Čepaitienė, R. (2024). Genocides in the European politics of History. Genocidas Ir Rezistencija, 2(56), 14–36. https://doi.org/10.61903/GR.2024.202

Abstract

The concepts of “genocide” and “crimes against humanity”, which crystallised in Western legal and intellectual discourse in the 1960s, have been actively exploited in various domestic political struggles and international relations (the most prominent examples being the Holocaust and the Ukrainian Holodomor), and this has implications for the politics of history. The last 20 years have witnessed significant changes in the European Union’s historical politics, both in the EU’s enlargement to the East and in the EU’s own role in the world. Whereas the narrative that emerged in West Germany in the 1970s and 1980s and was consolidated in the EU in the 1980s and 1990s centred on the Holocaust as an event unique in world history in terms of its scale and consequences, with the wave of EU enlargement in 2004 it was challenged by the new EU members. The latter proposed to treat Nazi and Soviet totalitarianism equally, thus equating the Gulag with the Holocaust.
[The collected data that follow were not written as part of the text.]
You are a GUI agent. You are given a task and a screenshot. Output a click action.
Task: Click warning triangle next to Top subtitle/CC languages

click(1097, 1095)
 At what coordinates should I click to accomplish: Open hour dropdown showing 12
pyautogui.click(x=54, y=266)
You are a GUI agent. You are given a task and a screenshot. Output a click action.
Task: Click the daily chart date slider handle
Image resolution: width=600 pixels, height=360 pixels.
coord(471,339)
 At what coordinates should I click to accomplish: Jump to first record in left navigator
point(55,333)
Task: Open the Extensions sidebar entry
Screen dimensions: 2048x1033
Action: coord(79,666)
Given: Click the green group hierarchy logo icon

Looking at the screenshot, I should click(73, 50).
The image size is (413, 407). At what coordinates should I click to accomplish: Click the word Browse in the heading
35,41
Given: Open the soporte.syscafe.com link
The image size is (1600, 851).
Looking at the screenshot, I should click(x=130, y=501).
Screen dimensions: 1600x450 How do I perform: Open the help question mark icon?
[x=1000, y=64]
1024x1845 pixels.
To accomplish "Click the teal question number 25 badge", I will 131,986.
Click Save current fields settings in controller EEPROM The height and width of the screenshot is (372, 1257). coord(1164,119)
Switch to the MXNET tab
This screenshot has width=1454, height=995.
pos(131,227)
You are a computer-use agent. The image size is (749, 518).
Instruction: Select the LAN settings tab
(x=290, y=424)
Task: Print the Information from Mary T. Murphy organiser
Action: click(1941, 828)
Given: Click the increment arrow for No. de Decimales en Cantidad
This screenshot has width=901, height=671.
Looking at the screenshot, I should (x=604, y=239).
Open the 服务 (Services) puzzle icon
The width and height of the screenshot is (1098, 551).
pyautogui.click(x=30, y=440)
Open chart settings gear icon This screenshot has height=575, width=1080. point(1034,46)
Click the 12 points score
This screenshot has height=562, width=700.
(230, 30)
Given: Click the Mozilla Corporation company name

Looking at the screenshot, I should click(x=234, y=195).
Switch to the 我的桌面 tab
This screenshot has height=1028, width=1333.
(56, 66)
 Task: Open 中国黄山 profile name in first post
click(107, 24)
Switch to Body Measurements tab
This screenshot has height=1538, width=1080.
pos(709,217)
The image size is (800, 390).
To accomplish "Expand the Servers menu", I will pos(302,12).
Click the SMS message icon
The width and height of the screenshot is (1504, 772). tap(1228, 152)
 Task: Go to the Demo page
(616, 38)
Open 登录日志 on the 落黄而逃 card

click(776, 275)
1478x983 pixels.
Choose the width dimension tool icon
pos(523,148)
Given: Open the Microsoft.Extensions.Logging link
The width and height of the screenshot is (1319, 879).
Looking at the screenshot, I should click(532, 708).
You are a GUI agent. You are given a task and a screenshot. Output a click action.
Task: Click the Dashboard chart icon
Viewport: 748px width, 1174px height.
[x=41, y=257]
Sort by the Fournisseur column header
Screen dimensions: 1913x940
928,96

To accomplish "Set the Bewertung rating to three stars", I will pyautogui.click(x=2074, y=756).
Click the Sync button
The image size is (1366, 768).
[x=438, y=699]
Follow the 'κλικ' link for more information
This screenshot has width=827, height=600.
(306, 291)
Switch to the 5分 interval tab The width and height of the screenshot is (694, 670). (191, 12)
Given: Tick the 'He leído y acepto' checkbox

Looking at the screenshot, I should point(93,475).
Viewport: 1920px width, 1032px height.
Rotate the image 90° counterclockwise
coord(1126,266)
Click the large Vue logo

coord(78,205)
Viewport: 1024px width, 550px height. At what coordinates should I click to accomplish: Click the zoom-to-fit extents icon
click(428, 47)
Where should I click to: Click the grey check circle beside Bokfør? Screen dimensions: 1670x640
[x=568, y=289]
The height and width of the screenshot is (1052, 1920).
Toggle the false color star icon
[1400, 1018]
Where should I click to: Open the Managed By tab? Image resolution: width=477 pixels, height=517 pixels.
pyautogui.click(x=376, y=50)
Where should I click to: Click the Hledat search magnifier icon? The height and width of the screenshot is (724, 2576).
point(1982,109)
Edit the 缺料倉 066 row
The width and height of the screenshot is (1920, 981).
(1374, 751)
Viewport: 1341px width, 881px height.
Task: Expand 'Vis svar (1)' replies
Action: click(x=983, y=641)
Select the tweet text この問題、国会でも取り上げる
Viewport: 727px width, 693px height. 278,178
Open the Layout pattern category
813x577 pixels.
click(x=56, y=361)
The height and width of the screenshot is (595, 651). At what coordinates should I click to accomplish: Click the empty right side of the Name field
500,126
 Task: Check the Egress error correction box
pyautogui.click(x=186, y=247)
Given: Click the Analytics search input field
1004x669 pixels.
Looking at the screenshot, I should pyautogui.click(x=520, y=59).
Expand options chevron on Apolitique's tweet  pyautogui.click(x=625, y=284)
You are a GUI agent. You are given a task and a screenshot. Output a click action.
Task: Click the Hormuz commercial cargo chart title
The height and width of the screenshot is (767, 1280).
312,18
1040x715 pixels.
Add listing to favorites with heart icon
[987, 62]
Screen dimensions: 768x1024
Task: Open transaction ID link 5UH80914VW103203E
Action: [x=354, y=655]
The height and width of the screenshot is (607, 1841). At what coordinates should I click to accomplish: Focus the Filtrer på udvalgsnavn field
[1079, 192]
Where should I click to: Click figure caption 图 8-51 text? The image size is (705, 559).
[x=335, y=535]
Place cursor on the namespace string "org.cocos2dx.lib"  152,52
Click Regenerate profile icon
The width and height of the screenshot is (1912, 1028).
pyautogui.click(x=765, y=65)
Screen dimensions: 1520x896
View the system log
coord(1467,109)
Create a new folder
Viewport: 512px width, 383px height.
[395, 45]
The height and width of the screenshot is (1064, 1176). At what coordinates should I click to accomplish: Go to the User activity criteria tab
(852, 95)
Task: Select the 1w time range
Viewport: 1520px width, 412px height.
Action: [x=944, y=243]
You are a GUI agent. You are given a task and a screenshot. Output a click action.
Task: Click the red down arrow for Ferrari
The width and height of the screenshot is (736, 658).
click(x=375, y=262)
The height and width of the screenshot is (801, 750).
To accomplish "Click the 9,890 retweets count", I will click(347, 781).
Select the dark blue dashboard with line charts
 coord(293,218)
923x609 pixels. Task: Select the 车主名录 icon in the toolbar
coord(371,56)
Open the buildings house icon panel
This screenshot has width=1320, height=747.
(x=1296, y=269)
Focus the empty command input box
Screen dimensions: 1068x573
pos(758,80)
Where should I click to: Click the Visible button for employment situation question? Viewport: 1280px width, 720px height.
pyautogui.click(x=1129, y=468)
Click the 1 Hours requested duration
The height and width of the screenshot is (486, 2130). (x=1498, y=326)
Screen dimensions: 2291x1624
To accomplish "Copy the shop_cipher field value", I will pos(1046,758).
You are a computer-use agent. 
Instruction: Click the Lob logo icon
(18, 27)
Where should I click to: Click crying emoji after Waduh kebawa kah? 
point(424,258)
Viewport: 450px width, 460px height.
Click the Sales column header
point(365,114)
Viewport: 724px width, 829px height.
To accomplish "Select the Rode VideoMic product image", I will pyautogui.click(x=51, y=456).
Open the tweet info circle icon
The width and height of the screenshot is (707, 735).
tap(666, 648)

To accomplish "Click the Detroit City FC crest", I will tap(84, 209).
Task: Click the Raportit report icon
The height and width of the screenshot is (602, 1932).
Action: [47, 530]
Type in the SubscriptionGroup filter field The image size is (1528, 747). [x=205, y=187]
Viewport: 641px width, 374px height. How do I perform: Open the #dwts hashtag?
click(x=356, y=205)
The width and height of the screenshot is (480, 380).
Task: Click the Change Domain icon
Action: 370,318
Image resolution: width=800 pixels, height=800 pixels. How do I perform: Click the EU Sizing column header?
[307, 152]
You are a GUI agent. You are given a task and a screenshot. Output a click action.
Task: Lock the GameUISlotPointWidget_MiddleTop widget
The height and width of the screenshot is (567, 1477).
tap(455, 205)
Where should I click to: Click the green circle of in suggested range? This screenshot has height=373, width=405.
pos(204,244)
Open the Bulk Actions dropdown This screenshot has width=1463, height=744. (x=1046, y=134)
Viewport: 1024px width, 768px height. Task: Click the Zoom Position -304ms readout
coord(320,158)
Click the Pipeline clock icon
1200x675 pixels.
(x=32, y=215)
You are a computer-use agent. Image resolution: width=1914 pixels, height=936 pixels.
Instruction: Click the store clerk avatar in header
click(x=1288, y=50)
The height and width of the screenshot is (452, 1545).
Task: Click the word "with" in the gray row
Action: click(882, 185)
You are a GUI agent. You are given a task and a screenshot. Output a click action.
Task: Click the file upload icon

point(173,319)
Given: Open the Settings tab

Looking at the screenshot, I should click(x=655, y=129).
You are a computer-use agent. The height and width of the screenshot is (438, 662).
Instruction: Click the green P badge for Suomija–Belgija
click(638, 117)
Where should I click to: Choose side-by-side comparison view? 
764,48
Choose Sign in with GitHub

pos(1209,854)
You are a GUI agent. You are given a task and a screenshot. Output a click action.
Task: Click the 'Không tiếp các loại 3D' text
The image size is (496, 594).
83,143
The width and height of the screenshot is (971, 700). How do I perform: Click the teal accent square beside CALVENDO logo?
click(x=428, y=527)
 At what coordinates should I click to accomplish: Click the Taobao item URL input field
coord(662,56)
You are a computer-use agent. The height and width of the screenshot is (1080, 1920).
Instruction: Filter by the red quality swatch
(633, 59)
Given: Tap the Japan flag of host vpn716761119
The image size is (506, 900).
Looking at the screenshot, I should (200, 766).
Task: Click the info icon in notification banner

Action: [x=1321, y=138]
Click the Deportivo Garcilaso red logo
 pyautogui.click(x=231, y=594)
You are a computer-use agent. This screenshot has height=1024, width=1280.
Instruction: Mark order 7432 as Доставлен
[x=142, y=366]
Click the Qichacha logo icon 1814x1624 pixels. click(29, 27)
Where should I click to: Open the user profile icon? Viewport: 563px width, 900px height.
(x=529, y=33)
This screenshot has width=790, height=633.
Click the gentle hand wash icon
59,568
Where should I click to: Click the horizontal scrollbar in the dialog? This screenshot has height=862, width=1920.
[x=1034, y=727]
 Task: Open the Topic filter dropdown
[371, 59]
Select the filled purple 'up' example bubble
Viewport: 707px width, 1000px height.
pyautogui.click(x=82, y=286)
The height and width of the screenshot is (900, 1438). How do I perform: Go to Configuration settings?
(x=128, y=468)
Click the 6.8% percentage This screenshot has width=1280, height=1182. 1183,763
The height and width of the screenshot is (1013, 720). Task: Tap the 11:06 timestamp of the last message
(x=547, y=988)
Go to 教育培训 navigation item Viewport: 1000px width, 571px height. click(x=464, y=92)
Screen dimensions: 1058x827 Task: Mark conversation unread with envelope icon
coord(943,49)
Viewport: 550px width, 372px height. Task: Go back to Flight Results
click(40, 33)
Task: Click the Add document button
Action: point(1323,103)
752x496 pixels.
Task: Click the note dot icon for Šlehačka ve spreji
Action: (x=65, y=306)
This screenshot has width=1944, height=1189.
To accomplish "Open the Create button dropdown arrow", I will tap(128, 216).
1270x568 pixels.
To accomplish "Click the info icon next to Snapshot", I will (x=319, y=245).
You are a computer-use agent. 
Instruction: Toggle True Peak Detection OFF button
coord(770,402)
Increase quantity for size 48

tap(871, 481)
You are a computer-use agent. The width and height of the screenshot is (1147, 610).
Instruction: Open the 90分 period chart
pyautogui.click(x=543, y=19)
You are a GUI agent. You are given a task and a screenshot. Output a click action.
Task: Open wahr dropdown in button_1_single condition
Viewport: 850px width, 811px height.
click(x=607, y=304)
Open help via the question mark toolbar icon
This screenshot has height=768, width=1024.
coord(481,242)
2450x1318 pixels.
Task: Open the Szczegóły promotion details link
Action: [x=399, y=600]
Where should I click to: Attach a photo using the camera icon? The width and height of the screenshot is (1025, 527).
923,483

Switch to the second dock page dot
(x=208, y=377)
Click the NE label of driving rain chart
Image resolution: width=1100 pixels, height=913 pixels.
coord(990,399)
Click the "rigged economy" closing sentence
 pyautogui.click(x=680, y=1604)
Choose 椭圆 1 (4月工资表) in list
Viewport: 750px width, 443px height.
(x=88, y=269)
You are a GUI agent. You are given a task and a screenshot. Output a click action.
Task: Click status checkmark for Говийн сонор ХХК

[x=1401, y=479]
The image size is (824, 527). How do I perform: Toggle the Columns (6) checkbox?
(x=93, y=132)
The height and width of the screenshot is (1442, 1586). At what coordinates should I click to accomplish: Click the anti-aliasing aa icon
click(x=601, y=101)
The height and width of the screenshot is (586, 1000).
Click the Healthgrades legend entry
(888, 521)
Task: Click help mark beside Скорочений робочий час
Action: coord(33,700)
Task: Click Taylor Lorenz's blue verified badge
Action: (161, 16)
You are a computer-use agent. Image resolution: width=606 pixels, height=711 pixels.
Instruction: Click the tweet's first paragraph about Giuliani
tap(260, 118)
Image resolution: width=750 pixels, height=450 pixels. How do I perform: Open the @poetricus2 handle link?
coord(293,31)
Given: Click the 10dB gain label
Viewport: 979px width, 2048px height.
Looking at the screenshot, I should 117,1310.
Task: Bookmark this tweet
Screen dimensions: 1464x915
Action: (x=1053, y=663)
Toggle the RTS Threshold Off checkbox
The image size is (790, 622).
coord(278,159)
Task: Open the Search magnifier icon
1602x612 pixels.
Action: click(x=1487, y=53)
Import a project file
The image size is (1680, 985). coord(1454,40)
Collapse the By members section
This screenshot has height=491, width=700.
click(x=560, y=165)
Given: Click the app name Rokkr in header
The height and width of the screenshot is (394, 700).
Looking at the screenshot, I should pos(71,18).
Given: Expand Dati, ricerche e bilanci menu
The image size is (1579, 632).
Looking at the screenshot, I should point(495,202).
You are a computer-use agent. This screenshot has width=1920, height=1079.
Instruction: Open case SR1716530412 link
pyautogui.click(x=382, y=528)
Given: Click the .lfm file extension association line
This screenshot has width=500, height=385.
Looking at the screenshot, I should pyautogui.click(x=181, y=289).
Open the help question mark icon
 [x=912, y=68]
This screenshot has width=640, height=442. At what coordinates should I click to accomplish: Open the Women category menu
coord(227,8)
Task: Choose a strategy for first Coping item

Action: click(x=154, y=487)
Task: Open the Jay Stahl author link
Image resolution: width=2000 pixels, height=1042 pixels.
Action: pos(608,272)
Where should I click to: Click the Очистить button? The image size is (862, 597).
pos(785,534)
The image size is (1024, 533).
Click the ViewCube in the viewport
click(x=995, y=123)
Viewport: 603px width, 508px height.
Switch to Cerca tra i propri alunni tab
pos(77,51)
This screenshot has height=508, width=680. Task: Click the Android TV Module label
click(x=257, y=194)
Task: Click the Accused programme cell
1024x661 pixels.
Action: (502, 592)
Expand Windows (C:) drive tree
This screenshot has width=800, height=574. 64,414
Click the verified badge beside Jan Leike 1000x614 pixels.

This has made European historical politics more complicated and more susceptible to internal disagreements and misunderstandings between members. The aim of this article is to elaborate on the legal and political exploitation of the concept of ‘genocide’ in the intellectual discourse of the emerging European Community, and to identify the challenges posed to it by the new geopolitical circumstances, ranging from the collapse of the Soviet Union to the military invasion of Ukraine by Russia in 2022. Finally, the recent challenges posed by post-colonial and human rights discourses are discussed in more detail, disrupting the established politics of European history, even in Germany itself, which has been at the forefront of their formation and global implementation. The conclusion is that, despite attempts to find points of contact and compromise between these different models of memory, a consensus that satisfies everyone is unfortunately not currently possible, and is unlikely to ever be achieved.